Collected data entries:

-.-.-

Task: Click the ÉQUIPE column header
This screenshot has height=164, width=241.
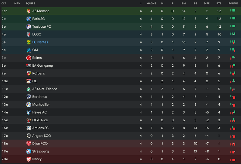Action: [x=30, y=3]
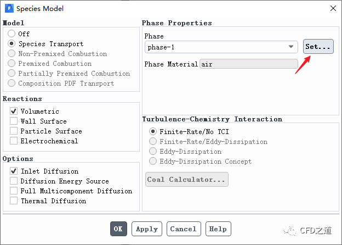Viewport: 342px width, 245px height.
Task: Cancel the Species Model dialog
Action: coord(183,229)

-.-.-

__Work item__: Write the data above out exactly. Leave out any pictures.

__Result for this task__:
Task: Click the ÉQUIPE column header
This screenshot has height=164, width=241.
Action: [x=30, y=3]
Viewport: 342px width, 245px height.
Task: Cancel the Species Model dialog
Action: coord(183,229)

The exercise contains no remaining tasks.